ENGH 432-002: Keats and Contemporary Poetry
(Spring 2017)

04:30 PM to 07:10 PM T

Innovation Hall 328

Section Information for Spring 2017

A course devoted to the Romantic poet John Keats and to an exploration of the “afterlives” of Keats at work in modern, recent and contemporary American poetry and poetics, with a special focus on the sometimes surprising affiliations between Keats and contemporary experimental poetics. We’ll spend about half our time reading widely in Keats’s poetry and letters, paying particular attention to Keats’s habits of reading and composition; his thinking about imagination, creativity, poetic identity and the social role of poetry; Keats’s “style” and its meaning; and his exchanges with other Romantic writers. We’ll spend the other half of our time tracing some of the varied ways in which “Keats” (understood as poet, as set of poems, as style, or as ideas about poetry) figures in twentieth- and twenty-first poetry, mostly but not exclusively American.

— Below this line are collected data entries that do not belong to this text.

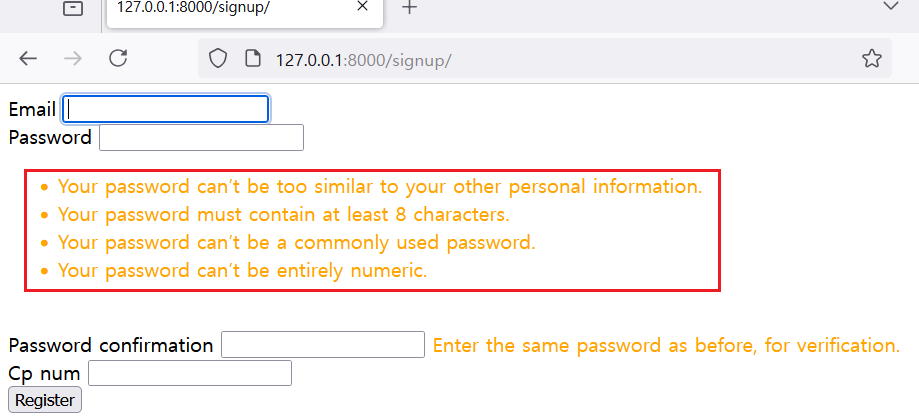Click the Firefox View icon left of the tab
Image resolution: width=919 pixels, height=419 pixels.
(73, 9)
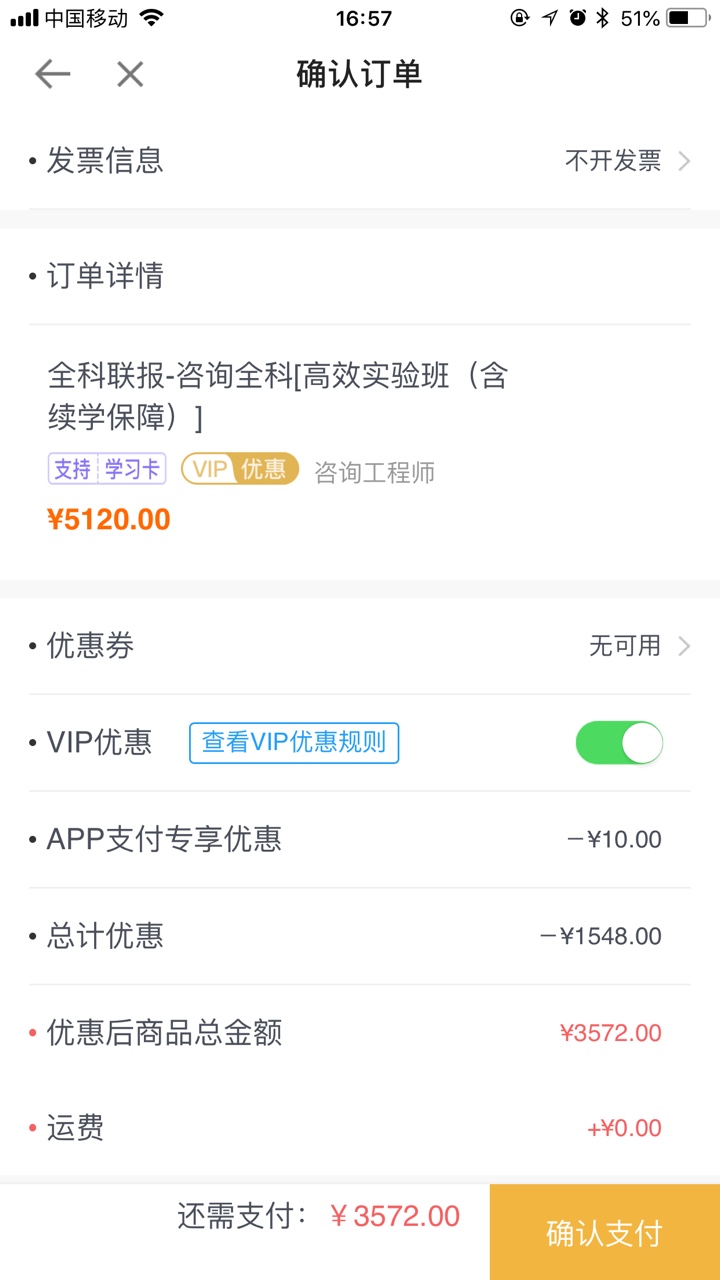Open 优惠券 chevron arrow

684,646
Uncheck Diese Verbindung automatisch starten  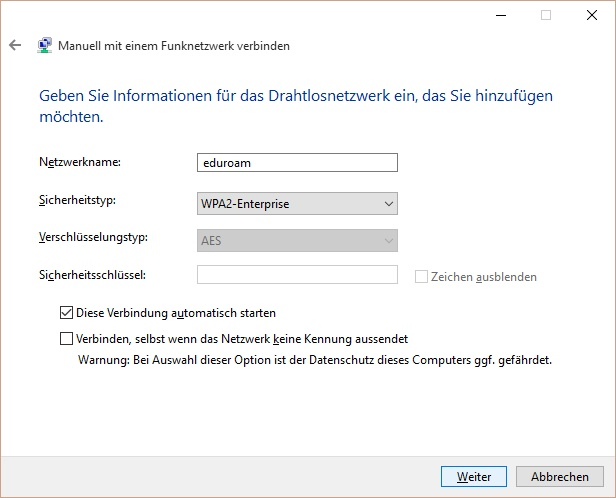click(66, 313)
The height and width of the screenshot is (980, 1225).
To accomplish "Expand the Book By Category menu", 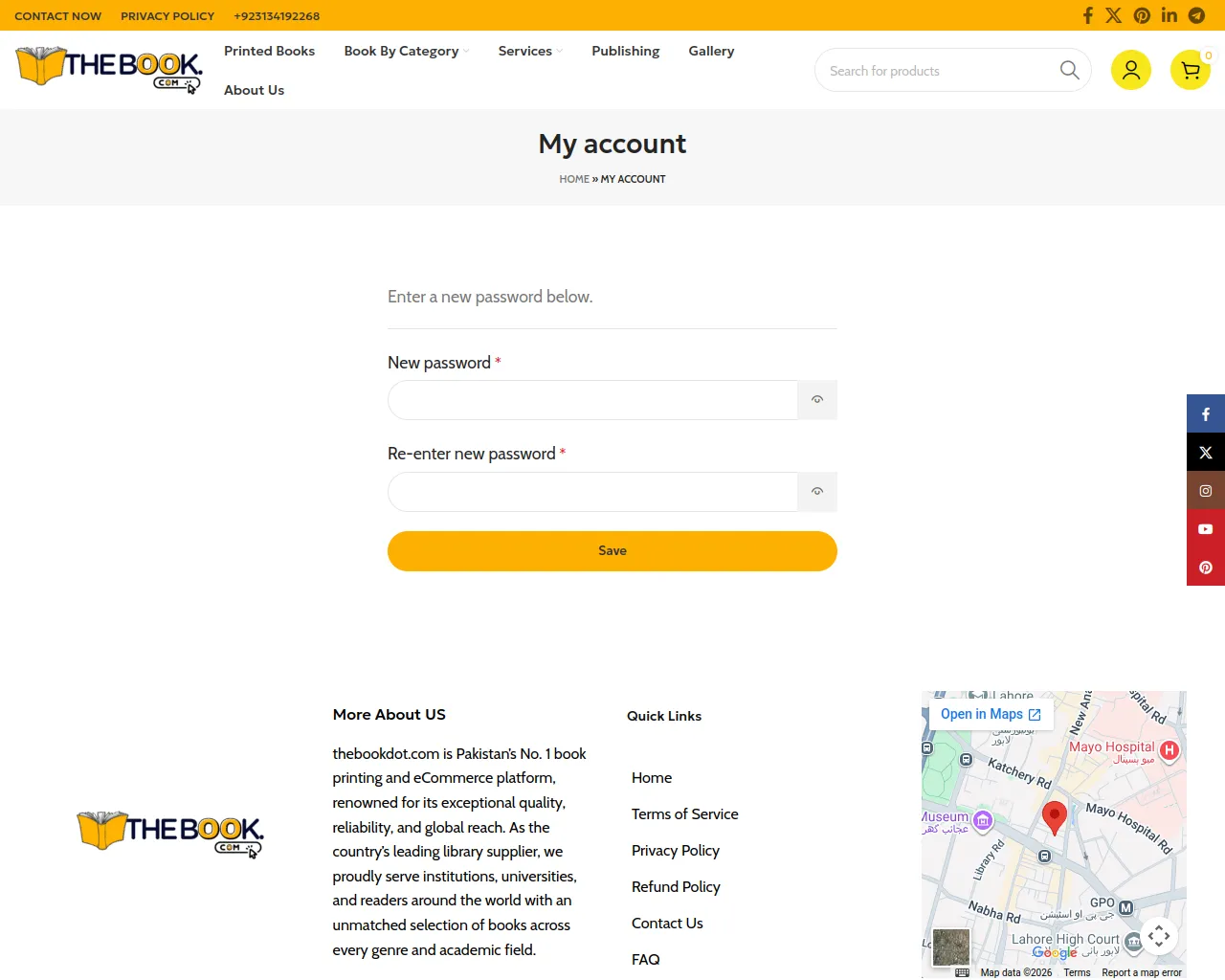I will click(402, 51).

As the critic Andrew Bennet observes, Keats is “the Romantic poet who is perhaps most often and most intimately evoked by contemporary poets.”Chameleon-poet that he is, Keats plays different roles for different poets at different times: working-class tough or dreamy aesthete; icon of tradition, or patron saint to outsiders breaking in; Romantic or anti-Romantic; lyric or anti-lyric; high art or kitsch; gender-normed or gender-fluid, and so on. Our emphasis won’t be on lines of influence so much as connections, parallels, appropriations, echoes, oppositions, and reworkings of his poetry and his poetics.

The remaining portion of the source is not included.